Premieres Sunday, Sept. 18 at 7 p.m.
Parts 2 and 3 air Tuesday, Sept. 20 and Wednesday, Sept. 21 at 7 p.m. each night
THE U.S. AND THE HOLOCAUST, a new three-part documentary directed and produced by Ken Burns, Lynn Novick and Sarah Botstein, explores America’s response to one of the greatest humanitarian crises in history. The film examines the rise of Hitler and Nazism in Germany in the context of global antisemitism and racism, the eugenics movement in the United States and race laws in the American south. The series, written by Geoffrey Ward, sheds light on what the U.S. government and American people knew and did as the catastrophe unfolded in Europe.
Combining the first-person accounts of Holocaust witnesses and survivors and interviews with leading historians and writers, THE U.S. AND THE HOLOCAUST dispels competing myths that Americans either were ignorant of the unspeakable persecution that Jews and other targeted minorities faced in Europe or that they looked on with callous indifference.

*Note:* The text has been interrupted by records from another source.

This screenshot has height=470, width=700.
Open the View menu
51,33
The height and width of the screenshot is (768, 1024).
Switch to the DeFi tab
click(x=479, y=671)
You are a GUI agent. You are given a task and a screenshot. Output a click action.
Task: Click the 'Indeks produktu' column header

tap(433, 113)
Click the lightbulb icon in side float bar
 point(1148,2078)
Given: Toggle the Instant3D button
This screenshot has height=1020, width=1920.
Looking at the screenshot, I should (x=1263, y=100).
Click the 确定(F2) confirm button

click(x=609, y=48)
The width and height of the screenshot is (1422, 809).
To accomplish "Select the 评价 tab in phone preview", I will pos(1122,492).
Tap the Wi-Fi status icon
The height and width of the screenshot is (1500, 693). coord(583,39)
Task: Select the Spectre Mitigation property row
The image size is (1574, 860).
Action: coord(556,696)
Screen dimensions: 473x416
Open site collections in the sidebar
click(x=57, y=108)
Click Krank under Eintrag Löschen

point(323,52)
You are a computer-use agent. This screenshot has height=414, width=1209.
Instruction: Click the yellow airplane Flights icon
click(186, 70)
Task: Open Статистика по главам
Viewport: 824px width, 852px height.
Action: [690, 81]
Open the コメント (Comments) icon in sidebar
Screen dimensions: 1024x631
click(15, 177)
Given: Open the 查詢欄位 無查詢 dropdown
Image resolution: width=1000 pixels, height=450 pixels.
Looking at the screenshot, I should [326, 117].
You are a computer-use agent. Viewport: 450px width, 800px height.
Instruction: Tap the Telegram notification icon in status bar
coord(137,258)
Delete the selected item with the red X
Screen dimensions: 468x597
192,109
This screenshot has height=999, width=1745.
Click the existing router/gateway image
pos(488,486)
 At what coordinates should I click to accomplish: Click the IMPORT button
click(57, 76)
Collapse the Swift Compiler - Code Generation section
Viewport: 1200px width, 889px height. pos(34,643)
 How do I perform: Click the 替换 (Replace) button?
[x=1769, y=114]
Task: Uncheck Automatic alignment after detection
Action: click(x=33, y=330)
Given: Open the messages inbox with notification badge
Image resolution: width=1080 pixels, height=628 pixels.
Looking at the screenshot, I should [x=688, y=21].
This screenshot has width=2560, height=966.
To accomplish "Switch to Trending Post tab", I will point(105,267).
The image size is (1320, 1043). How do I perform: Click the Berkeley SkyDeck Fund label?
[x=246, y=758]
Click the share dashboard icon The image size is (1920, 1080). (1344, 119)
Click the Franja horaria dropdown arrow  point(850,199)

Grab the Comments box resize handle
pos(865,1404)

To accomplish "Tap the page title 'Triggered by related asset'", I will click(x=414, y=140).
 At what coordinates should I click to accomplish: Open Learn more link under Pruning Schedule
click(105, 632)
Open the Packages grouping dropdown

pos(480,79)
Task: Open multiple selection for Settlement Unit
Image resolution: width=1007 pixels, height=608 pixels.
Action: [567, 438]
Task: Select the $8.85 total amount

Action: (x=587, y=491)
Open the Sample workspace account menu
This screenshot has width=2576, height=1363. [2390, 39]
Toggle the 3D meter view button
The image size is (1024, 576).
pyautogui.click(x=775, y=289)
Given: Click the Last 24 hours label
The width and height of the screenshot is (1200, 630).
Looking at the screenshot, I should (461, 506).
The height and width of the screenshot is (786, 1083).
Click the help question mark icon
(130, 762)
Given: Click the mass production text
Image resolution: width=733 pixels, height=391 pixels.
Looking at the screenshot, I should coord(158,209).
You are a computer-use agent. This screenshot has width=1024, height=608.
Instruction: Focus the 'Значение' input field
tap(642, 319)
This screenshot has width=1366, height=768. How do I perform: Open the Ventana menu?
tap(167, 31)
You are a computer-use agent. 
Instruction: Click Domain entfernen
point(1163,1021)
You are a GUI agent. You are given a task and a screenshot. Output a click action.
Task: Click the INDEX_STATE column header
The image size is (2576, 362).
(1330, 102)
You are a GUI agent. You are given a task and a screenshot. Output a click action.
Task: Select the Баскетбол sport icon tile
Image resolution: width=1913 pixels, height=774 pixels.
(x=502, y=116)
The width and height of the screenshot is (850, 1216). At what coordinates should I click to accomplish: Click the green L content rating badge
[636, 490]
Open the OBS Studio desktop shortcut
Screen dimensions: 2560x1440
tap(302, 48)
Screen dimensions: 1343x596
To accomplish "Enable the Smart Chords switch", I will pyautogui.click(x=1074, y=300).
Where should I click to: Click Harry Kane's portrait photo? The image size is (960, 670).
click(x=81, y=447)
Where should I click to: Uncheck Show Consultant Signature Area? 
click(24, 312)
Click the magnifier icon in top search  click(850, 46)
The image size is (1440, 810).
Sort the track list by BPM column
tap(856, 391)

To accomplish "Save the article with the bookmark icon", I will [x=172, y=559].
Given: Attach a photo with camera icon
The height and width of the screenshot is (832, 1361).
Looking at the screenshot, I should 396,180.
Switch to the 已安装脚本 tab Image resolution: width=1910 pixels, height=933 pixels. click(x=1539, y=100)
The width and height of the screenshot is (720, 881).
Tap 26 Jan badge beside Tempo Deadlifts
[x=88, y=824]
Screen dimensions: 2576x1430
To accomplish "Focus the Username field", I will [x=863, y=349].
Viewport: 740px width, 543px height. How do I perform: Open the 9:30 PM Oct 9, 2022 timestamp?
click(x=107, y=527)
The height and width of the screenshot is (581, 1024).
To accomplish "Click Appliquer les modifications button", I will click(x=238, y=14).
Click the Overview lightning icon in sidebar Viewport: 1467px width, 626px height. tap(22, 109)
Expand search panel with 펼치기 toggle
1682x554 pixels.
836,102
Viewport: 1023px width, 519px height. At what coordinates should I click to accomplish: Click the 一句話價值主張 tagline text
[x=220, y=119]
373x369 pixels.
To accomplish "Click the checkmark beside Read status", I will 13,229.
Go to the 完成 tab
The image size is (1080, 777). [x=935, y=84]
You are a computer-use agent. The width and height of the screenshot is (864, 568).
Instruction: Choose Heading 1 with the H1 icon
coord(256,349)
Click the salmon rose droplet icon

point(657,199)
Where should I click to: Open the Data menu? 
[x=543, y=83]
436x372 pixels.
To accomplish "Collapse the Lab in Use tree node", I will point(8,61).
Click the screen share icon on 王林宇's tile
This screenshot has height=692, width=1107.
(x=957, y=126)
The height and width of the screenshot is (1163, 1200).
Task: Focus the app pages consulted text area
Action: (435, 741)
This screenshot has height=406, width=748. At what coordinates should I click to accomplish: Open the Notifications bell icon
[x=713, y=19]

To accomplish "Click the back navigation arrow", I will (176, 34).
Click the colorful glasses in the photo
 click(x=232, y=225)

The film tackles a range of questions that remain essential to our society today, including how racism influences policies related to immigration and refugees as well as how governments and people respond to the rise of authoritarian states that manipulate history and facts to consolidate power.
The film also offers little consolation to those who believe that the challenges posed by nativism, antisemitism, xenophobia and racism are buried deeply and permanently in the past. “The institutions of our civilization [are] under tremendous stress,” warns writer Daniel Mendelsohn, who shares his family’s story in the film. “The fragility of civilized behavior is the one thing you really learn, because these people, who we now see in these sepia photographs, they’re no different from us. You look at your neighbors, the people at the dry cleaner, the waiters in the restaurant. That’s who these people were. Don’t kid yourself.”
Ultimately, THE U.S. AND THE HOLOCAUST features a fascinating array of historical figures that includes Franklin D. Roosevelt, Charles Lindbergh, Dorothy Thompson, Rabbi Stephen Wise, and Henry Ford, as well as Anne Frank and her family, who applied for but failed to obtain visas to the U.S. before they went into hiding. This unexpected aspect of the Franks’ story underscores an American connection to the Holocaust that will be new to many viewers.